Kaufmann comenzó la parte wagneriana cantando el monólogo de Siegmund del primer acto de La valquiria, “Ein Schwert verhiess mir der Vater”, un papel que ya lo venía trabajado de Munich a las órdenes de Kirill Petrenko, y eso se notaba a las mil maravillas, pues la musicalidad y la intencionalidad que imprimía a las frases eran encomiables. Su timbre carnoso y oscuro conviene mucho a este Heldentenor wagneriano, ese baritenore que casa muy bien con los moldes vocales de Kaufmann, y cuya piedra de toque fueron esos dos larguísimos “Wälse!”, atacados de forma memorablemente heroica por Kaufmann, que aguantó más de diez segundos en cada uno, con el atento sostén de Rieder.
Aún tenía deparadas grandes emociones el tenor alemán, porque tras la “Canción del premio” de Walther von Stolzing en Los maestros cantores, cantada literalmente con entrega y nobleza, llegó otro de sus grandes caballos de batalla, el “In fernem Land” de Lohengrin (que aquí se hilvanó con el evanescente preludio del primer acto), una página que ha interpretado en infinidad de ocasiones y en la que despliega su toque más emocionante y poético, apoyándose en su falsete engolado y medias voces llenas de intención, y de la que cantó una segunda estrofa que no suele hacerse, pues está encomendada al coro, y que por ello llevó al tenor a apoyarse en una tablet.
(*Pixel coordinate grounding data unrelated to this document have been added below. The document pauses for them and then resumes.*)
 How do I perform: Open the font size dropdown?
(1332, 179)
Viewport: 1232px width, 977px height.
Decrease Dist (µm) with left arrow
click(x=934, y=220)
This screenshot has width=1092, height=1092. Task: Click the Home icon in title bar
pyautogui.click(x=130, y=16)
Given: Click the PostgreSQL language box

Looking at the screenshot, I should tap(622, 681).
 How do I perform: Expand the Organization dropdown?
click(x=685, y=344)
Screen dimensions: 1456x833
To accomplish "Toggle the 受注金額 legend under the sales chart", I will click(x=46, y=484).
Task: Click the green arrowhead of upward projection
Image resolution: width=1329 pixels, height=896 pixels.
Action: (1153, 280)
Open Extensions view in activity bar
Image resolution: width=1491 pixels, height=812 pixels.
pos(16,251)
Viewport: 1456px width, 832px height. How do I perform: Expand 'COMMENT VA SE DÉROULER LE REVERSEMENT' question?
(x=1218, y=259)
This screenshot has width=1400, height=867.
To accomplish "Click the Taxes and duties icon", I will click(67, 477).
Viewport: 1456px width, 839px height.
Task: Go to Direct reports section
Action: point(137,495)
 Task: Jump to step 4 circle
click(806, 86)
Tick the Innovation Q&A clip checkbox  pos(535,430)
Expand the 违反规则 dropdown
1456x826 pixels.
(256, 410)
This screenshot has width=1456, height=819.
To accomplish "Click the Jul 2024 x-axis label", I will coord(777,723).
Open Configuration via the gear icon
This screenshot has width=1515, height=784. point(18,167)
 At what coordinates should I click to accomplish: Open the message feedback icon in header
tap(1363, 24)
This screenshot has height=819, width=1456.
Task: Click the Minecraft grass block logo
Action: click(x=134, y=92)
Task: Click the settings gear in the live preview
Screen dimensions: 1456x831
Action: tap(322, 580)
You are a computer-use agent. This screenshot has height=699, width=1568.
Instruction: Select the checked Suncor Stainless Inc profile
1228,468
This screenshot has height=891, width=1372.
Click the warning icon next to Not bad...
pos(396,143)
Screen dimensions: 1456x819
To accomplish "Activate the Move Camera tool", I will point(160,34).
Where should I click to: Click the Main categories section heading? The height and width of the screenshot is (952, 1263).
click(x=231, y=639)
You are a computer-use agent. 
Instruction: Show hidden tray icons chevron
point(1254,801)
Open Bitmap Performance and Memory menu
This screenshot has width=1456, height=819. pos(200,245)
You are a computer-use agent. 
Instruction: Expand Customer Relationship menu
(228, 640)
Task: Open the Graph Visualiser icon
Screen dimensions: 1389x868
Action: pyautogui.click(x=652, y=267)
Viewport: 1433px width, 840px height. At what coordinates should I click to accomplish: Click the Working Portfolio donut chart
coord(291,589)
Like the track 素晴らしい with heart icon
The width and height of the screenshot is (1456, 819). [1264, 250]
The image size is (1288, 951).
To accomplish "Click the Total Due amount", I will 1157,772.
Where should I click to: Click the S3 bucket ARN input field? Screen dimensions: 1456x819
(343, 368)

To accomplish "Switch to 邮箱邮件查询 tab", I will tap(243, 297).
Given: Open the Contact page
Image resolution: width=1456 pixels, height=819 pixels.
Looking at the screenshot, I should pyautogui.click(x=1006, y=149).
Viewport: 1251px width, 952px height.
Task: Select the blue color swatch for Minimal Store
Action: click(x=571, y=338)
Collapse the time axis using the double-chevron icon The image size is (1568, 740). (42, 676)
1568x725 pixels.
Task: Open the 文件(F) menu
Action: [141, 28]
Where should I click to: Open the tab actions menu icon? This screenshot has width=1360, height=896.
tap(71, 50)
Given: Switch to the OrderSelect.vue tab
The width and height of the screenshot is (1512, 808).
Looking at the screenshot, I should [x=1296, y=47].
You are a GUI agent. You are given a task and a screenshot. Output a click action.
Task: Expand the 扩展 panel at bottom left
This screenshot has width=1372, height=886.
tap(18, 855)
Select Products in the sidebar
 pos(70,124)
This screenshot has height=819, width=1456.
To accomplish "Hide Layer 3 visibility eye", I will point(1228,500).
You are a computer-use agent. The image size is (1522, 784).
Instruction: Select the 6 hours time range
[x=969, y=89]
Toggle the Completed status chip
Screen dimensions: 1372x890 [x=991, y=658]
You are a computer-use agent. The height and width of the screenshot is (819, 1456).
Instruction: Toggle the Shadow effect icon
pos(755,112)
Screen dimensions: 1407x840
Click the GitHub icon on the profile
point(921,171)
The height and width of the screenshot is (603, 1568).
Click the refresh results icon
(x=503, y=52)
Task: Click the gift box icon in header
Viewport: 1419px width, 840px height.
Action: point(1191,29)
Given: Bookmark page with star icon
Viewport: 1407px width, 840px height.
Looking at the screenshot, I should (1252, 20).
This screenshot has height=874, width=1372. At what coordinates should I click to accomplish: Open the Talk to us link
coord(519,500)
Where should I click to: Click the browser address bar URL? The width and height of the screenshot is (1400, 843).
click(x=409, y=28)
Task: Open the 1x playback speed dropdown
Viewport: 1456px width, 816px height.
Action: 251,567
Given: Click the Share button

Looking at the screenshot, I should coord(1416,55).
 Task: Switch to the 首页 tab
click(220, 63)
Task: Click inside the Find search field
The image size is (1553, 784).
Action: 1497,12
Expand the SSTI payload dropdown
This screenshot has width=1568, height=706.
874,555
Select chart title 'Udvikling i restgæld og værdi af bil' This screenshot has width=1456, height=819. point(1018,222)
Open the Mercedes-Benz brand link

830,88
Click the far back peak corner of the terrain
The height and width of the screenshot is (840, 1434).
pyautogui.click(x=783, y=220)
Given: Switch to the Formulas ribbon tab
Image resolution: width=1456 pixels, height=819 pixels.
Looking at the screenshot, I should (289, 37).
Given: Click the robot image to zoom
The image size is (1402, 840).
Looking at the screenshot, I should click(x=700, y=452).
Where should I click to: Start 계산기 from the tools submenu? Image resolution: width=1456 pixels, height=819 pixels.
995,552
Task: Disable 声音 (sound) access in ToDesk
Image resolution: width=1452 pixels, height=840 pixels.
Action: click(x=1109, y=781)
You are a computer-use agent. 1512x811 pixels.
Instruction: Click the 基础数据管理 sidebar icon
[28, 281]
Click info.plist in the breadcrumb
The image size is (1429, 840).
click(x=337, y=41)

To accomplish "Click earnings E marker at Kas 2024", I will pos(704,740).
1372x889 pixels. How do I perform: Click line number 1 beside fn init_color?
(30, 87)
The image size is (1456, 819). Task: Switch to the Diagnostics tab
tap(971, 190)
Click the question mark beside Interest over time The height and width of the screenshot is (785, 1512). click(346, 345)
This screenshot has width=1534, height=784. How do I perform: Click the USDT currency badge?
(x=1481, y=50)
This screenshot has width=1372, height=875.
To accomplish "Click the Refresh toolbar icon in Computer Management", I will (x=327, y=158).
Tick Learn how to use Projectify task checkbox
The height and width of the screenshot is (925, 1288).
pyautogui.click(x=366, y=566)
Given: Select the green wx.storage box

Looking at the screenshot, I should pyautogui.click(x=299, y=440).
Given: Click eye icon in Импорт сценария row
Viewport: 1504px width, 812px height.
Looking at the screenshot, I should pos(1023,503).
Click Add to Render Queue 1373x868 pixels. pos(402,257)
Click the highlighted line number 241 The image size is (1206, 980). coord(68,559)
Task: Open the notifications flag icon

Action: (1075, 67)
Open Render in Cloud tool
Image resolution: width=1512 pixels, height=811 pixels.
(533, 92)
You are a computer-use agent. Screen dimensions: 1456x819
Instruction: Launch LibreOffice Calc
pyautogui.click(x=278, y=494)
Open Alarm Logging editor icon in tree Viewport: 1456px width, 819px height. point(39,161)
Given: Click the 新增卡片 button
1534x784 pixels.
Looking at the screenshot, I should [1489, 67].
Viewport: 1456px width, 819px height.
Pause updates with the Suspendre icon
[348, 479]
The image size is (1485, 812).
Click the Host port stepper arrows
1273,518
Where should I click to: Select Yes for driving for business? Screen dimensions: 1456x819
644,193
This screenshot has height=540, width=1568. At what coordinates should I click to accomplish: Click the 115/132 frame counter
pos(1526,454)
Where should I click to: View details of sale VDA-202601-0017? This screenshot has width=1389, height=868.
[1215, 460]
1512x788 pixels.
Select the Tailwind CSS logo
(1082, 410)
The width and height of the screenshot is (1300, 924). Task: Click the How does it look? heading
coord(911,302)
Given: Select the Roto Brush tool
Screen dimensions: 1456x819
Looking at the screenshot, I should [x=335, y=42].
Nada menos que tres propinas fueron las ofrecidas por Kaufmann a un respetable enloquecido que no dudó en rendirle pleitesía en forma de ramos de flores y paquetes varios que contribuyen a alimentar el mito del ídolo de masas, siempre en lo que puede afectar al restringido mundo operístico. En primer lugar, una vuelta al repertorio francés con el imprescindible “Pourquoi me réveiller” del Werther massenetiano, y dos nuevas páginas de Wagner: otro monólogo de Siegmund, otra vez impecablemente declamado, y “Traume”, el quinto y último de los Wesendonck-Lieder. Una expresa (y engolada) declaración de amor a un público que ya guarda en su memoria el día en que Jonas Kaufmann ofreció su primer recital en la capital del reino.